Sometime in the first few months after Noah was born, we got cable TV. I mostly blame the fact that as a new parent, you're in a stupor all the time; you can't muster the brain cells for reading much, but you can't stare at a blank wall either. Okay, I read a lot of magazines. But anyway. Being a new (and breastfeeding) mother is kind of like being sick: you are in repose on the couch a lot of the time.
As many of you know, except for a short, maybe two-month stint, my husband and I hadn't had television for six years, so it's been...something that will take a whole post to sum up.
"Let me explain. No. There is too much. Let me sum up."

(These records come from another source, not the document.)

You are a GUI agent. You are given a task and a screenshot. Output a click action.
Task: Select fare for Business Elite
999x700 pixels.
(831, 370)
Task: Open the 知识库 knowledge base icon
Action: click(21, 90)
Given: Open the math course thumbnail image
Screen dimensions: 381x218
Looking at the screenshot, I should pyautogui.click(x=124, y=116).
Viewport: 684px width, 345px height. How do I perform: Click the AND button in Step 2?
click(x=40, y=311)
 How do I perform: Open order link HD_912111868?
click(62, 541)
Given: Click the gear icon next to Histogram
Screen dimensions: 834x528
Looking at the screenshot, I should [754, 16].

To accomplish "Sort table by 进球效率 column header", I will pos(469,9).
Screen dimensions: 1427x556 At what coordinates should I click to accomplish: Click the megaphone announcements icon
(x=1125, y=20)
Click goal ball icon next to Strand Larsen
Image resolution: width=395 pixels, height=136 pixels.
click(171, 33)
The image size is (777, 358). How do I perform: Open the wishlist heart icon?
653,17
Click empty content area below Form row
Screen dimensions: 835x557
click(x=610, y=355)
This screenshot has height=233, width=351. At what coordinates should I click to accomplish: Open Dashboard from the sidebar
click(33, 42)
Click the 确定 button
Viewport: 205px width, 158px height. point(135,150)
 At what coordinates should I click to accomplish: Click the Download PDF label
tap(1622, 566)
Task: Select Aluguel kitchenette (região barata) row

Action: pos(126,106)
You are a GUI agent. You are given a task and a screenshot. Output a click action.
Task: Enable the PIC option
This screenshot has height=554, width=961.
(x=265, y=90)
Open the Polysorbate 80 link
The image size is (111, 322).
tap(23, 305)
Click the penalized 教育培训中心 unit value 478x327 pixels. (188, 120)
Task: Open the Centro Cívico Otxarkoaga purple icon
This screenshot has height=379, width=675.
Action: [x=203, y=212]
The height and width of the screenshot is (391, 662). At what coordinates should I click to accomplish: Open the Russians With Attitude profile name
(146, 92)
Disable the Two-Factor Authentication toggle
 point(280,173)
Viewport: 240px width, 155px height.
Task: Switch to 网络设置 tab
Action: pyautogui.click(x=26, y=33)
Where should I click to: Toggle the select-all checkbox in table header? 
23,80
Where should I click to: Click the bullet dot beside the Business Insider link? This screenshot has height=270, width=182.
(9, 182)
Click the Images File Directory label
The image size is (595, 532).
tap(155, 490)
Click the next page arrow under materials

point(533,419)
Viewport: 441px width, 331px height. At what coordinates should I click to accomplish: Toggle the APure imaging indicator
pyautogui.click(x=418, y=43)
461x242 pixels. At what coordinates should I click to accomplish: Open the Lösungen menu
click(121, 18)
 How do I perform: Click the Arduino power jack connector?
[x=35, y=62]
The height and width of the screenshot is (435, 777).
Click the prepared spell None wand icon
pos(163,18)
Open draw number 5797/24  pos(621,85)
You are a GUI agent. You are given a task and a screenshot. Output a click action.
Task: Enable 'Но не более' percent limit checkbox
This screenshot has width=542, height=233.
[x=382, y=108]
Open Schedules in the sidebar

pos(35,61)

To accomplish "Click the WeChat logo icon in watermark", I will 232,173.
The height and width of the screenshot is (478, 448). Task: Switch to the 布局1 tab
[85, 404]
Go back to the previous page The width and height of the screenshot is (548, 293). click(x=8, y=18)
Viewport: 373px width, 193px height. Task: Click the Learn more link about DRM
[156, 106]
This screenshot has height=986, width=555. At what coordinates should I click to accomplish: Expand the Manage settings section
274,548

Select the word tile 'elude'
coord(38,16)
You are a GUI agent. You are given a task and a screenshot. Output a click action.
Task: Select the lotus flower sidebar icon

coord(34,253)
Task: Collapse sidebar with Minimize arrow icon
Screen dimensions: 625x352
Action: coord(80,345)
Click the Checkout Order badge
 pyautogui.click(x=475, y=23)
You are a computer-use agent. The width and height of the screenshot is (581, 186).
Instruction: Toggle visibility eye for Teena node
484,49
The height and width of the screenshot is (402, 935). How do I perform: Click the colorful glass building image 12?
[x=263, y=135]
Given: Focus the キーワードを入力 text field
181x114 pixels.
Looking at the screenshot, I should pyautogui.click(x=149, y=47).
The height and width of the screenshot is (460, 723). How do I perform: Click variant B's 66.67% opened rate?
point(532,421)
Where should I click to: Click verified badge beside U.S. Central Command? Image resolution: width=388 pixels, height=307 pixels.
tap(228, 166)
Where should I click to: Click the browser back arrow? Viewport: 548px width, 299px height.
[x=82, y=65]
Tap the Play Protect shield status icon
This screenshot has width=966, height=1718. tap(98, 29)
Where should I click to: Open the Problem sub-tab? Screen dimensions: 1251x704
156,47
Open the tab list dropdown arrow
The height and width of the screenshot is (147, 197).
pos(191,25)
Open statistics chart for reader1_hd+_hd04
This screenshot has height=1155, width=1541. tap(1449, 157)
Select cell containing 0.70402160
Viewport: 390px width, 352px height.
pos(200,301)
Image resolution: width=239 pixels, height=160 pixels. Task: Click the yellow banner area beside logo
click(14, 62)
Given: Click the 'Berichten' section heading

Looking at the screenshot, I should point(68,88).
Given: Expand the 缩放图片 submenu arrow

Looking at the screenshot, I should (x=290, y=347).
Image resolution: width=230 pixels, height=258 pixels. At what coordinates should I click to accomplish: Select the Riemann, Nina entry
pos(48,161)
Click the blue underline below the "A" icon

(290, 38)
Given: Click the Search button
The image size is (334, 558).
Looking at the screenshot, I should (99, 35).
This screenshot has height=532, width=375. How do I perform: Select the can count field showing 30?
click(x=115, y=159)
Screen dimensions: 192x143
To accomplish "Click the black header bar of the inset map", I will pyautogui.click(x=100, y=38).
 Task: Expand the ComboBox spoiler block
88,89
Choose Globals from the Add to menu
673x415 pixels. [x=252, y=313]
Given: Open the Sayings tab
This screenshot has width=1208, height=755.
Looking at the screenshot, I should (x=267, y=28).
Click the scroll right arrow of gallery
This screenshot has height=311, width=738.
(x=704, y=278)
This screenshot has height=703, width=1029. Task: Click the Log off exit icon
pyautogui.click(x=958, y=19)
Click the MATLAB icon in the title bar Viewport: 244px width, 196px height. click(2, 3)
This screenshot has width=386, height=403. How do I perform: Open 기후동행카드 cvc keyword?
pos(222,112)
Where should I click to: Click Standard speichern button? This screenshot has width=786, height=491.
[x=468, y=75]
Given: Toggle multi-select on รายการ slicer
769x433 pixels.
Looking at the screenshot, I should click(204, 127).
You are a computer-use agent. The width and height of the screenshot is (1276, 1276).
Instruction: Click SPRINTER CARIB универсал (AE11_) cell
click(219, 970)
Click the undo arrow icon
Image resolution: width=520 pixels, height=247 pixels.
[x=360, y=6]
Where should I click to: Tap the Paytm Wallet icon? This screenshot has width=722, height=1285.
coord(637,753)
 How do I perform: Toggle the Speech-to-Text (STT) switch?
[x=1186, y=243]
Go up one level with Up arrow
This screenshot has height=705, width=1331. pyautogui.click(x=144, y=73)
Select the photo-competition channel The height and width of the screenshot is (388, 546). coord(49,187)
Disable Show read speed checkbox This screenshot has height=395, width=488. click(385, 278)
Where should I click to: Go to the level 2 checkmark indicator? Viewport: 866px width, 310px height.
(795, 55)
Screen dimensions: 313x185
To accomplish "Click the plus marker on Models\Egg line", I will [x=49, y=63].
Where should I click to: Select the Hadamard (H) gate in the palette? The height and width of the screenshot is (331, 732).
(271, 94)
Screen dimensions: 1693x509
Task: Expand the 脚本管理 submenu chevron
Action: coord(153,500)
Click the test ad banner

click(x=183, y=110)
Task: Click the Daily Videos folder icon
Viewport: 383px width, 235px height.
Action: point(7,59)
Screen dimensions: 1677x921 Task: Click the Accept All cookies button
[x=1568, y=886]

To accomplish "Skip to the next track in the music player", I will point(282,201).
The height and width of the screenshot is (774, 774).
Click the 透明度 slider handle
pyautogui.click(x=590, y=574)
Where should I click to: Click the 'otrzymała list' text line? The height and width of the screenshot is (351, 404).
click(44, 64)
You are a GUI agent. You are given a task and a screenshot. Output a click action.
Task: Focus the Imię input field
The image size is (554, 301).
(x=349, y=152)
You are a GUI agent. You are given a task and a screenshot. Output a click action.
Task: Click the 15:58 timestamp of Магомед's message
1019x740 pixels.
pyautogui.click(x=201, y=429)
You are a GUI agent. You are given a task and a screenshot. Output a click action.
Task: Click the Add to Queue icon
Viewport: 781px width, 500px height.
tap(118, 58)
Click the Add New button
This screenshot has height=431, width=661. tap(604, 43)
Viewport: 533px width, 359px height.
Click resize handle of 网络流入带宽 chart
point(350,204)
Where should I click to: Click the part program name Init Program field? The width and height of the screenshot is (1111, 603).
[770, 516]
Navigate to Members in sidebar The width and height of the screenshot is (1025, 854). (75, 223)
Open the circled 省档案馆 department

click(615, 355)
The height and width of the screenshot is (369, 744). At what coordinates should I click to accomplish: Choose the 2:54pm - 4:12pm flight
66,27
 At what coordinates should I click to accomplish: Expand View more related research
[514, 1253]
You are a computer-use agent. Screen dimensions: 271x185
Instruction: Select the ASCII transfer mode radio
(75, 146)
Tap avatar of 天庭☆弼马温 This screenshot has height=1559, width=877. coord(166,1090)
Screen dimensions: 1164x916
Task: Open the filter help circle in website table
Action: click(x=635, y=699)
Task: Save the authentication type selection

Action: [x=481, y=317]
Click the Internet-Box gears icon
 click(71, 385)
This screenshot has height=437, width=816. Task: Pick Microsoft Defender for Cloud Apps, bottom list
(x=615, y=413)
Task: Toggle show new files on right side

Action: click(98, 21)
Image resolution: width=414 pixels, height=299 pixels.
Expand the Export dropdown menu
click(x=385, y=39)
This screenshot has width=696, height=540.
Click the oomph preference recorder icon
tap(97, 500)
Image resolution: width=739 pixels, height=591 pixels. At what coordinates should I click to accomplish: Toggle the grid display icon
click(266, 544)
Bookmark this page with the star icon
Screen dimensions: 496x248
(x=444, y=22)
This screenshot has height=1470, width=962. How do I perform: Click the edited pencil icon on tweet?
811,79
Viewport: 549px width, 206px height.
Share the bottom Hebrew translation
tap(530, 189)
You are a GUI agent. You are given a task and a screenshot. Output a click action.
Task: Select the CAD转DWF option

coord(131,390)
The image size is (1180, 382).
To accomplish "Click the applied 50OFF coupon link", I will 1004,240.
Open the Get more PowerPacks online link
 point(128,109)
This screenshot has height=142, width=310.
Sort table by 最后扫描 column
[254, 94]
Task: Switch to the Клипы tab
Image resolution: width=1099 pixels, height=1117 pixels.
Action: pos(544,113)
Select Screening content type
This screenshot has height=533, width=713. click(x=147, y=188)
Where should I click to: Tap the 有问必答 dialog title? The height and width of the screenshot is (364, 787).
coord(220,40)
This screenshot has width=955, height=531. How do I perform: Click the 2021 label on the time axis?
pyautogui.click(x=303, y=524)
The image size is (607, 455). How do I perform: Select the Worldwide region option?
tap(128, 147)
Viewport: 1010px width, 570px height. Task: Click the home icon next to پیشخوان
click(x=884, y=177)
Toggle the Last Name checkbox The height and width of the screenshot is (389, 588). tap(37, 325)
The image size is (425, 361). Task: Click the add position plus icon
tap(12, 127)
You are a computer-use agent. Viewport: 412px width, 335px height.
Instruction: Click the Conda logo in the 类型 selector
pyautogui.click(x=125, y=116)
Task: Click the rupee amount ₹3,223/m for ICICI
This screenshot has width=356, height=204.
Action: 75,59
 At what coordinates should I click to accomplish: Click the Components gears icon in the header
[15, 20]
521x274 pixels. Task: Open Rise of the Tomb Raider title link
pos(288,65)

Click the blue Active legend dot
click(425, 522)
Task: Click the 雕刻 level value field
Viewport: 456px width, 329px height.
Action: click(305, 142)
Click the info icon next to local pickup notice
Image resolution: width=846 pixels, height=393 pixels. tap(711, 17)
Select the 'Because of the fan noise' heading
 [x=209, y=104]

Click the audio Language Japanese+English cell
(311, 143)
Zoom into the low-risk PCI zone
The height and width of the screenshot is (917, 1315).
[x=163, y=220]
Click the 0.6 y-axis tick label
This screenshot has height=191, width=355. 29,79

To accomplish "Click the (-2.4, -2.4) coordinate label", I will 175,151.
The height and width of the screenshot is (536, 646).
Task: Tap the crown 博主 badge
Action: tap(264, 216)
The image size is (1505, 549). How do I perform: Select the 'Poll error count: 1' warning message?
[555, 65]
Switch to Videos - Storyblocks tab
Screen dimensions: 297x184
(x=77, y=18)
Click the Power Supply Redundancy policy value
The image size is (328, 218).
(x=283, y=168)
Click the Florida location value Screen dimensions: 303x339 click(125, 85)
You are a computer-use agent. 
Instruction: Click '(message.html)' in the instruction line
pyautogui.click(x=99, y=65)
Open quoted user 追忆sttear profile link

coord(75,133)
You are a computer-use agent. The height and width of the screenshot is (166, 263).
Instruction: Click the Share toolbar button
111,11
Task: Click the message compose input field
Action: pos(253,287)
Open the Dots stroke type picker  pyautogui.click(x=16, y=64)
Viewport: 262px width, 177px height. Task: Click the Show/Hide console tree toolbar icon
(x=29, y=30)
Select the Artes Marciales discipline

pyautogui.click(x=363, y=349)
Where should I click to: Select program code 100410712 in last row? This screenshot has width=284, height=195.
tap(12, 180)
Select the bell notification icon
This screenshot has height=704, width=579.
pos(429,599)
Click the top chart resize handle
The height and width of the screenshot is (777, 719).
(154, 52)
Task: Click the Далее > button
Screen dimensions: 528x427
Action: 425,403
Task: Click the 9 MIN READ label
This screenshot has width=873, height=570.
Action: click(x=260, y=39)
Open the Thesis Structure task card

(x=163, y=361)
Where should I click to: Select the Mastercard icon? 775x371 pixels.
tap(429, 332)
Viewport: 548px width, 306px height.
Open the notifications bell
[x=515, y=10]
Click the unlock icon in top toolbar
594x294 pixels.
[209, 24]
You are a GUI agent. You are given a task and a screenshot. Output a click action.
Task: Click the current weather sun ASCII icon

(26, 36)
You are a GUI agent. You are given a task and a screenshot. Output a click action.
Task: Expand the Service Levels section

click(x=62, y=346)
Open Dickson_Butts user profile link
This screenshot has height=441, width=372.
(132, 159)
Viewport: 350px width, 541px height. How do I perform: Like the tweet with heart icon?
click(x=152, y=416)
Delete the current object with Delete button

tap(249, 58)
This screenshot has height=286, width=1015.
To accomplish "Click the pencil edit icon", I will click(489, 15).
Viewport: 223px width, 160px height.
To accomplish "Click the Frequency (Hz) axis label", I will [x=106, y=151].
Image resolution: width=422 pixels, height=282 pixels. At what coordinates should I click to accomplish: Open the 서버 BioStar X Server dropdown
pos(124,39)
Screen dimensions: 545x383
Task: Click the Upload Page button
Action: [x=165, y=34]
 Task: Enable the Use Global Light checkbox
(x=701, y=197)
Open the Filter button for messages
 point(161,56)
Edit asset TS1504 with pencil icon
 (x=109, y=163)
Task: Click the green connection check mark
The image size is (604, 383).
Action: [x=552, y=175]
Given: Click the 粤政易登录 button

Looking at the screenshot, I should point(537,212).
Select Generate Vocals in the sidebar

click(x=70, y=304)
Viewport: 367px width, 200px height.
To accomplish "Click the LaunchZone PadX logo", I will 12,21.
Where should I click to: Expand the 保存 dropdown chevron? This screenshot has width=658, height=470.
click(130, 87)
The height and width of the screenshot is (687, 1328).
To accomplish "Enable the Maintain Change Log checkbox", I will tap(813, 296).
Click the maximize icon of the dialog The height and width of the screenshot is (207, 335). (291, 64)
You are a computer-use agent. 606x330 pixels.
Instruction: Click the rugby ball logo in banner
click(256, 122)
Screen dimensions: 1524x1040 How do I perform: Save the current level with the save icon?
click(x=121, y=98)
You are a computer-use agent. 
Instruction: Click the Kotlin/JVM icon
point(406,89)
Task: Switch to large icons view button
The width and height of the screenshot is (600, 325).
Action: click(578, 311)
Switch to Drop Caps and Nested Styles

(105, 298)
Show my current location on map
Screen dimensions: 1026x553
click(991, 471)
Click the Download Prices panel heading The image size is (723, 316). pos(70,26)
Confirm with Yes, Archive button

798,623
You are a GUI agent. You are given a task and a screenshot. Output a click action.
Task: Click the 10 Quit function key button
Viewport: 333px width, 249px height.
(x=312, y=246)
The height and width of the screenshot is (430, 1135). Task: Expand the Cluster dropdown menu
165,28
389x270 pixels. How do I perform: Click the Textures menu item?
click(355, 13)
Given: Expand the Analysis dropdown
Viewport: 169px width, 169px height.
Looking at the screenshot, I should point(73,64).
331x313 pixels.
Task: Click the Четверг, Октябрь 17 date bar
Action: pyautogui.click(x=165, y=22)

There are things about having television that I really like, I have to admit. I liked being warned about the huge twisters heading for my county a couple of weeks ago. I liked watching the weatherman show me just how high into the atmosphere the hailstorm extended at that very moment. I wanted to know exactly when to hasten to my basement stairs.
I like many, many reality shows. Not The Bachelor or Rock of Love. I love competition shows like Top Chef; I love watching Mike Rowe slog through rhinoceros poo on Dirty Jobs; I love finding out whether milk is the best way to cure a burning tongue on Mythbusters. I wish Stacy and Clinton were waiting around the corner for me with $5000. (I need it. But that's another post.) Basically, I subsist on a steady diet of TLC, Discovery, Bravo and...yeah, that's it. An occasional foray into Rick Steves' Europe or some such.
I went from "No, I haven't seen that. We don't have TV" to "Can you believe that Michael Johns was kicked off this week? I thought that Kristy Lee Cook would go for sure!" Weird.
It's a conflict, though, in my heart. I am constantly flummoxed by the things that are permitted on TV now. Nothing's really taboo, unless you consider the fact that Cinemax actually waits until fairly late at night to show the "adult" programming to be some kind of major boundary.
I don't want Noah growing up with this stuff as part of his life, which probably speaks volumes about its being in mine. I enjoy a lot of shows, but most of the ones I really like have bleeps throughout the broadcast. Do I really want to be explaining that to Noah anytime soon? Do I want to keep those shows for when he's asleep or something? I don't think that ultimately my enjoyment of the television will win out over my misgivings.
The other side of the coin: what kind of life do we envision? Are we going to be a no-TV family? There's a certain amount of estrangement from others that seems to happen when you can't converse about pop culture from a viewer's standpoint.
I am not trying to condemn any family's decisions. No way--not my place. We watch plenty of things that I just haven't had to decide what to do about yet. Once upon a time, I had all the answers for these things, but now I don't.